### What you will do
In the material below, please retype the lines from the very first through the one with "Task: Open Power settings", exactly and without pictures.
(Beginning of Data for analysis)
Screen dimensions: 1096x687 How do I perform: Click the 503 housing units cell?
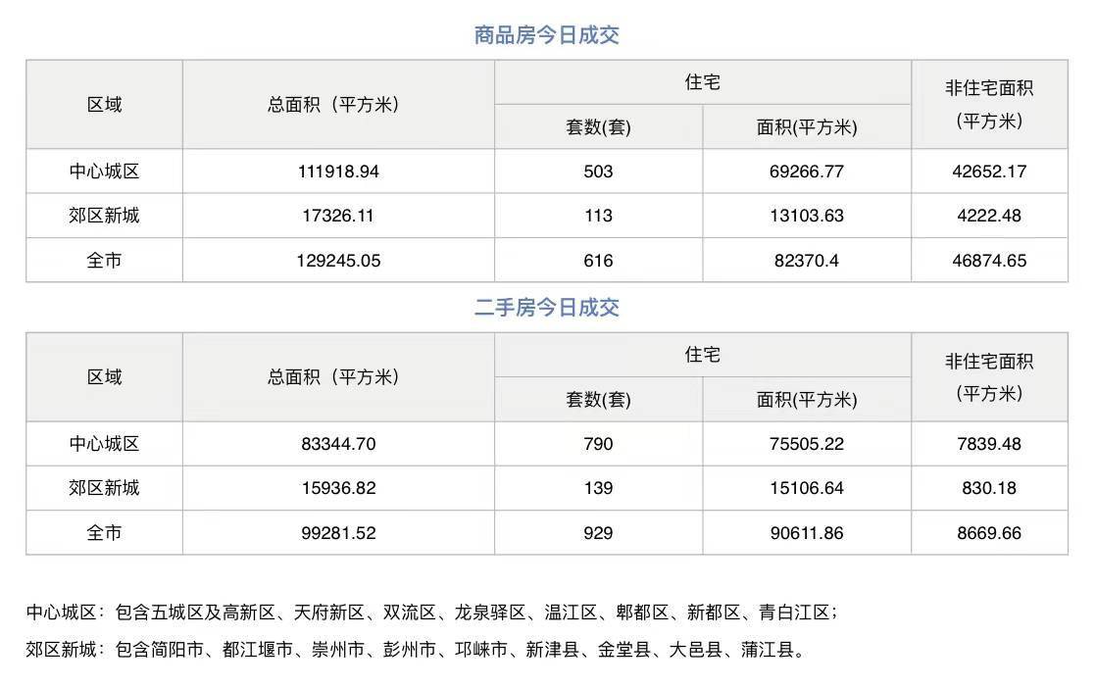click(598, 172)
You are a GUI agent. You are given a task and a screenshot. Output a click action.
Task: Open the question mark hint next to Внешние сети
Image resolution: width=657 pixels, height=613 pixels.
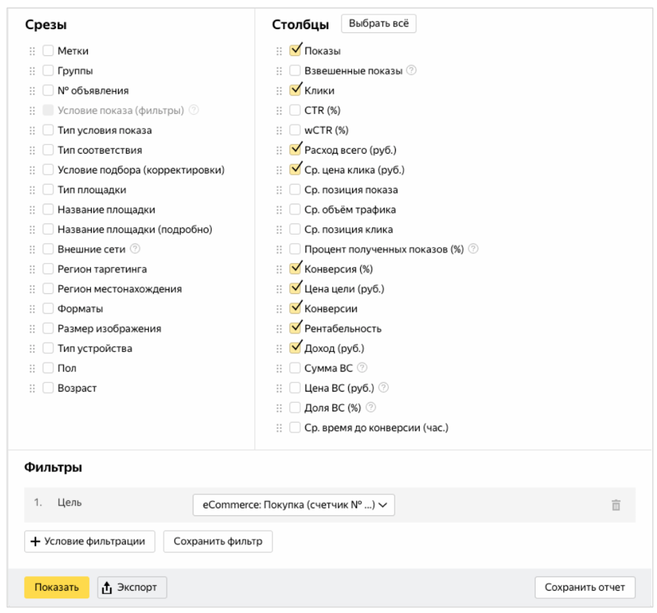[135, 248]
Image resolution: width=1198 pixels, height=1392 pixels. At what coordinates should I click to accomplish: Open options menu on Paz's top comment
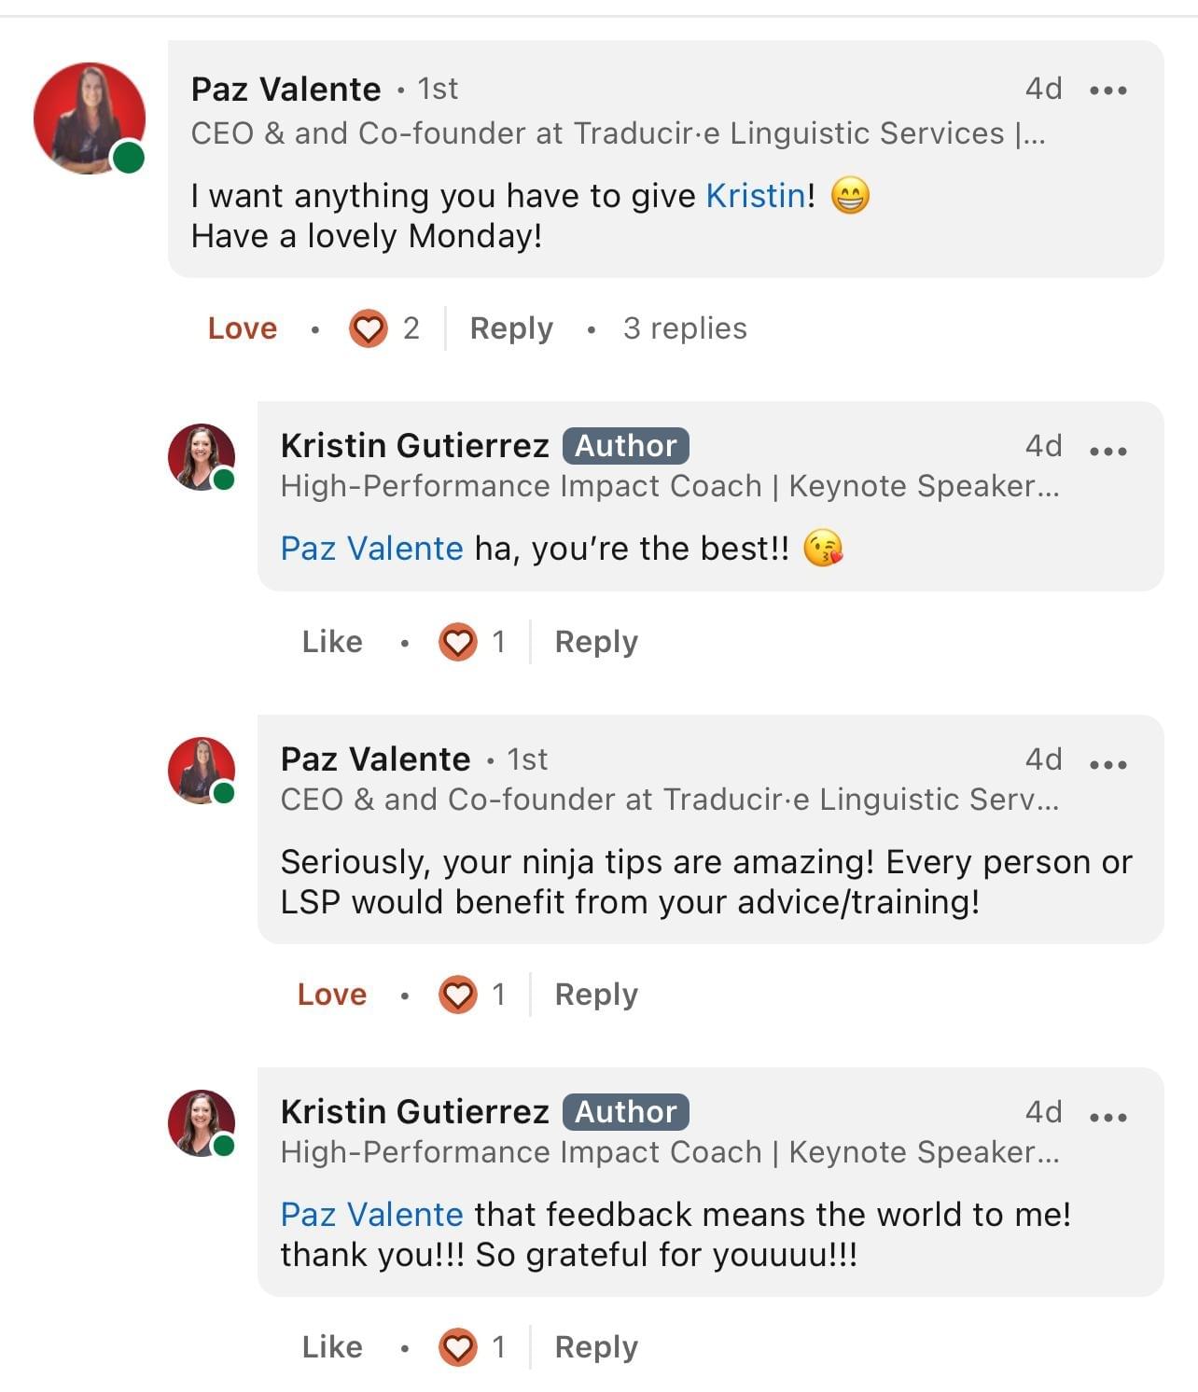click(1107, 90)

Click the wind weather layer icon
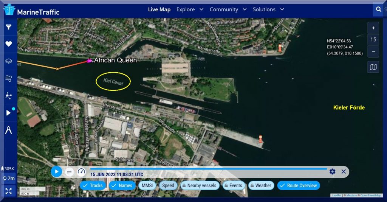click(8, 78)
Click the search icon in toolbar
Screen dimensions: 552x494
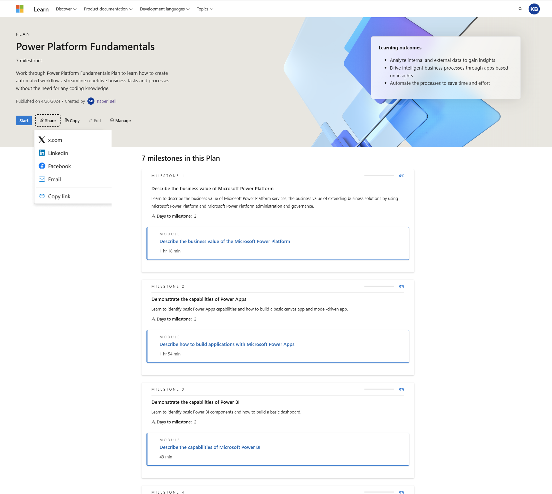520,8
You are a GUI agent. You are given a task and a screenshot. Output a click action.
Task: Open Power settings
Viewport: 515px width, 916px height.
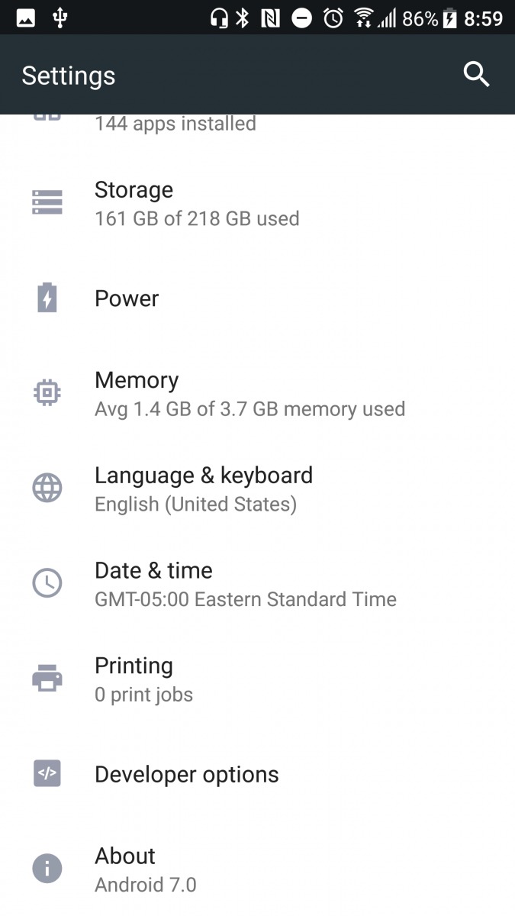point(127,298)
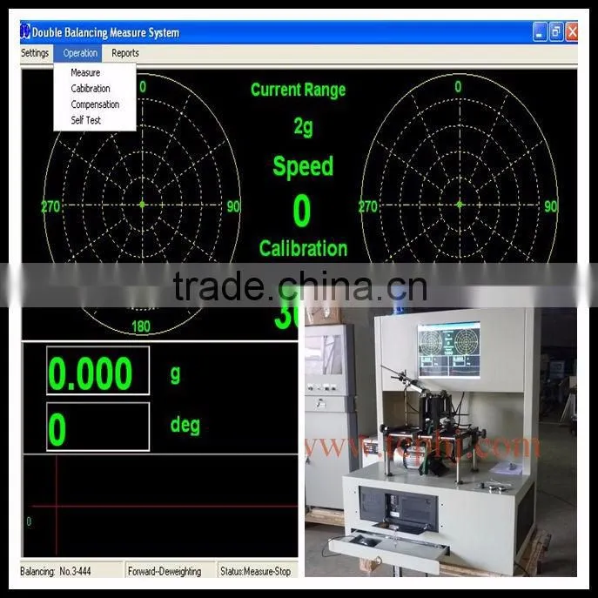Click the Forward--Deweighting status panel
This screenshot has width=598, height=598.
click(x=170, y=571)
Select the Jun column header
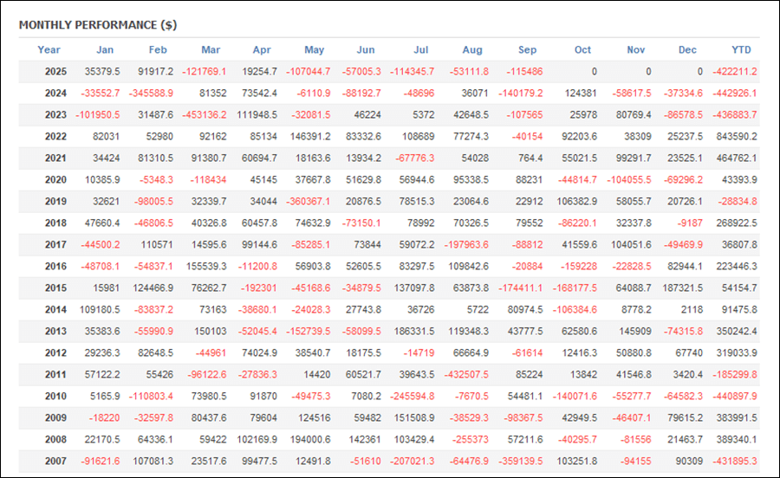The image size is (780, 478). tap(366, 50)
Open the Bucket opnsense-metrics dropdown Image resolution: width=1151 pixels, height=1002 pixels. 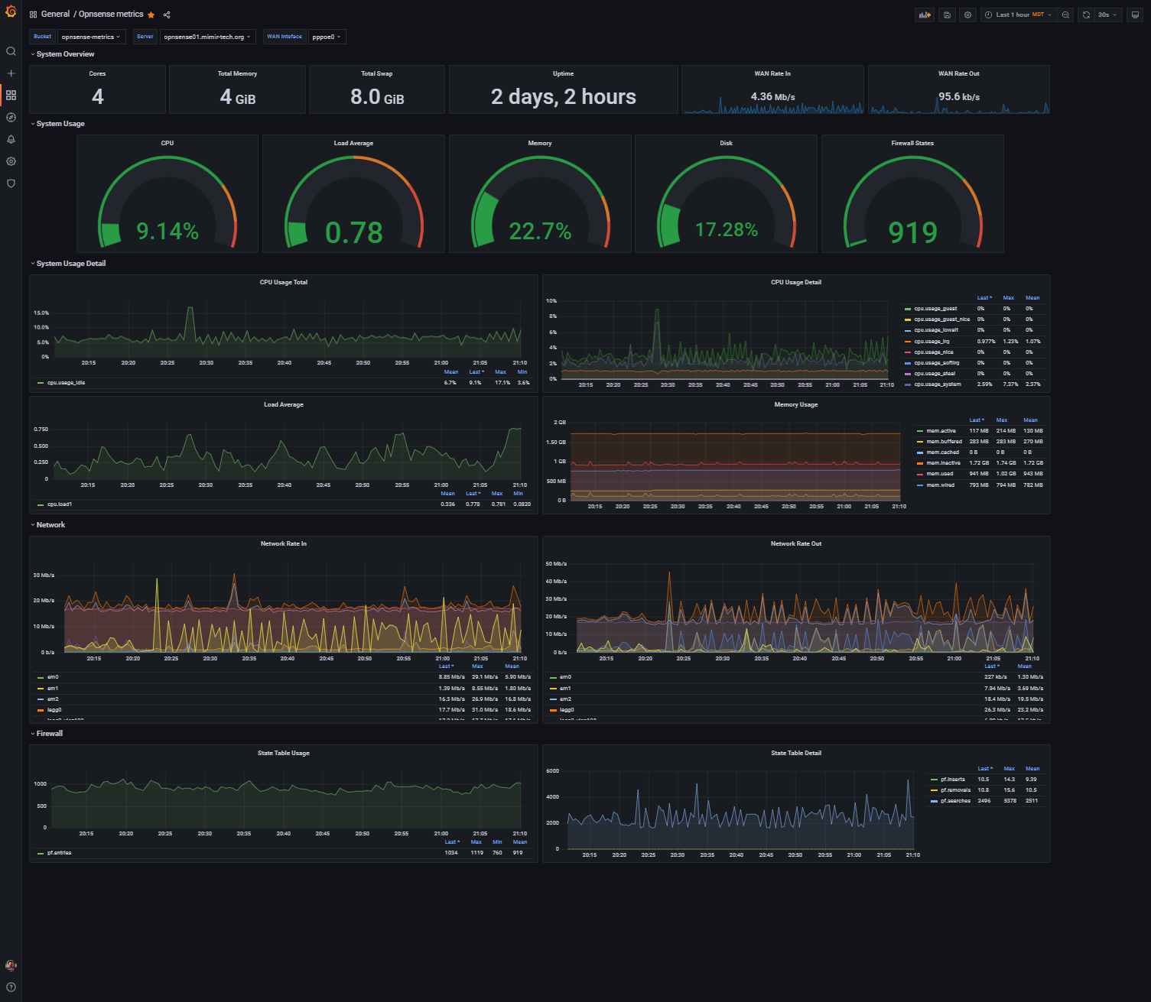pos(91,37)
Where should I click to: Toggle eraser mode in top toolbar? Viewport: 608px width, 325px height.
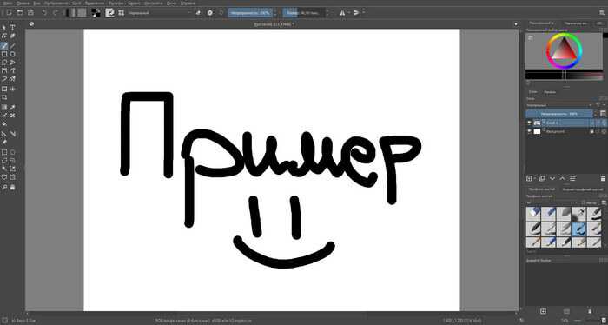pos(198,13)
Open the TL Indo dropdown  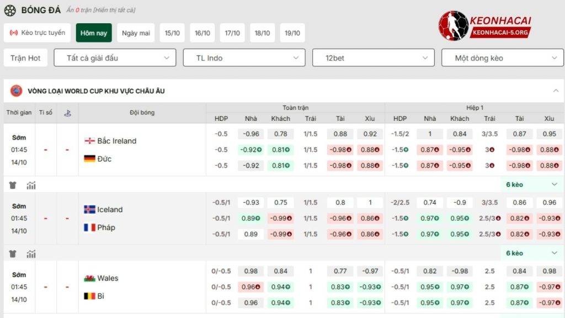tap(243, 57)
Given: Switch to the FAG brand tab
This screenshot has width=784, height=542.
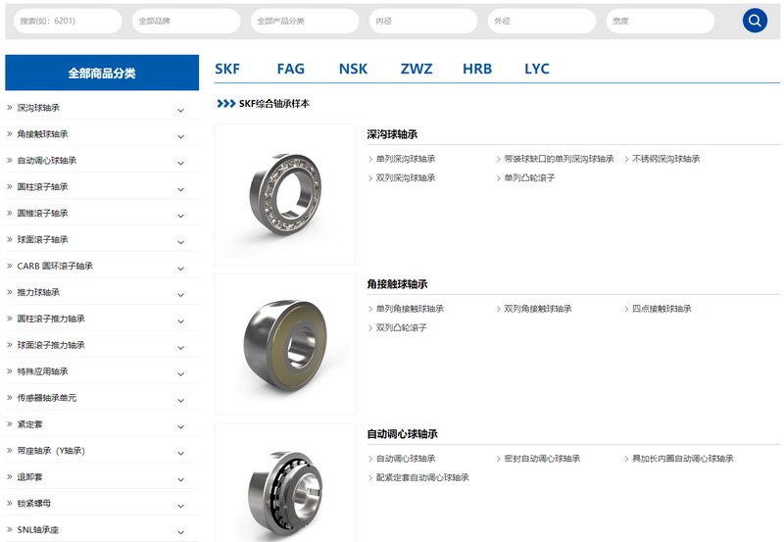Looking at the screenshot, I should click(x=290, y=69).
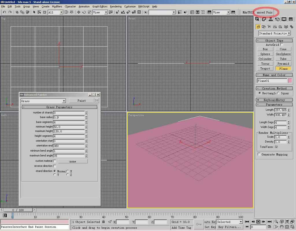This screenshot has height=231, width=296.
Task: Check the Generate Mapping option
Action: click(x=259, y=154)

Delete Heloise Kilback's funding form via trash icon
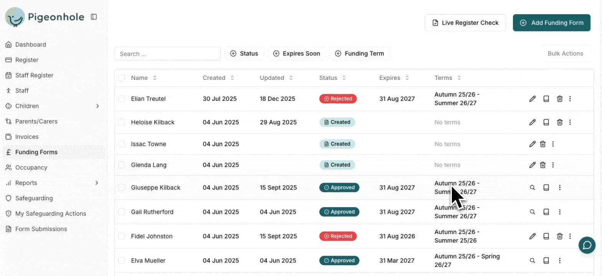click(x=559, y=122)
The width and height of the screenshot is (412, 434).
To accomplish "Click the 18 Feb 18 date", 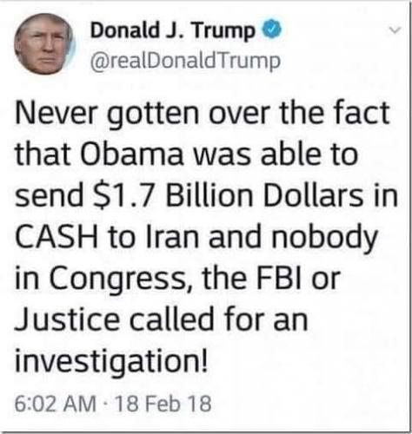I will tap(163, 404).
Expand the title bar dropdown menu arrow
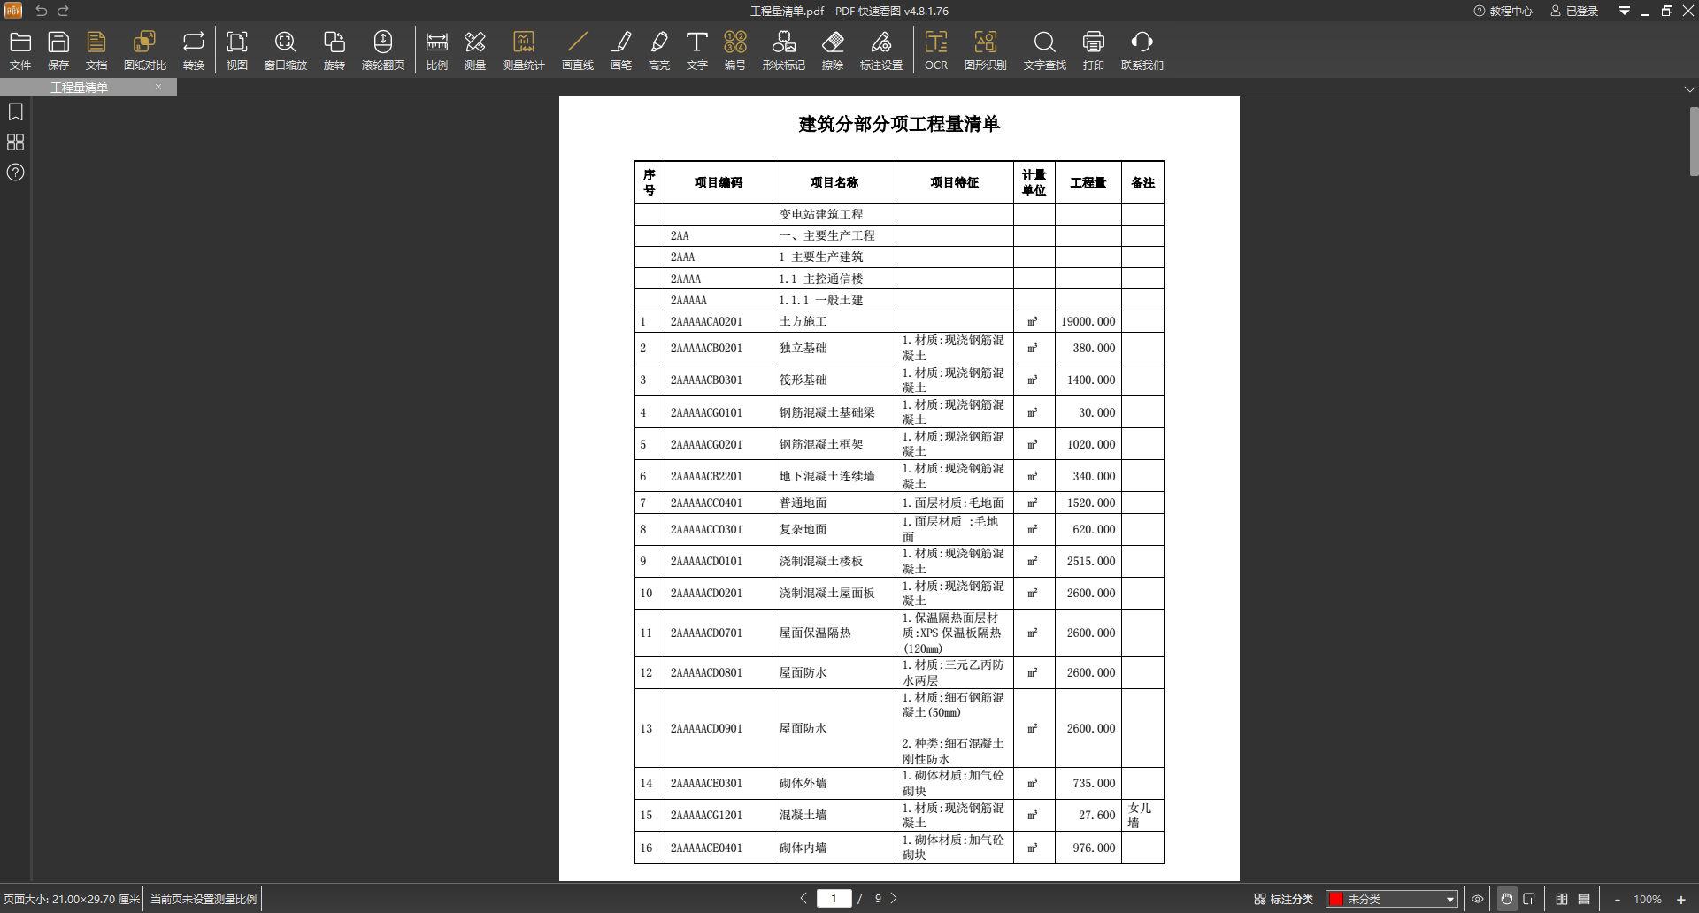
(End of Data for analysis)
### Solution for this exercise
Screen dimensions: 1096x687 How do I perform: Click the 503 housing units cell?
click(598, 172)
You are a GUI agent. You are given a task and a screenshot. Output a click action.
Task: Open the question mark hint next to Внешние сети
Image resolution: width=657 pixels, height=613 pixels.
[135, 248]
Image resolution: width=1198 pixels, height=1392 pixels. At what coordinates should I click to accomplish: Open options menu on Paz's top comment
click(1107, 90)

Click the wind weather layer icon
click(8, 78)
Click the search icon in toolbar
Screen dimensions: 552x494
520,8
You are a GUI agent. You are given a task and a screenshot. Output a click action.
Task: Open Power settings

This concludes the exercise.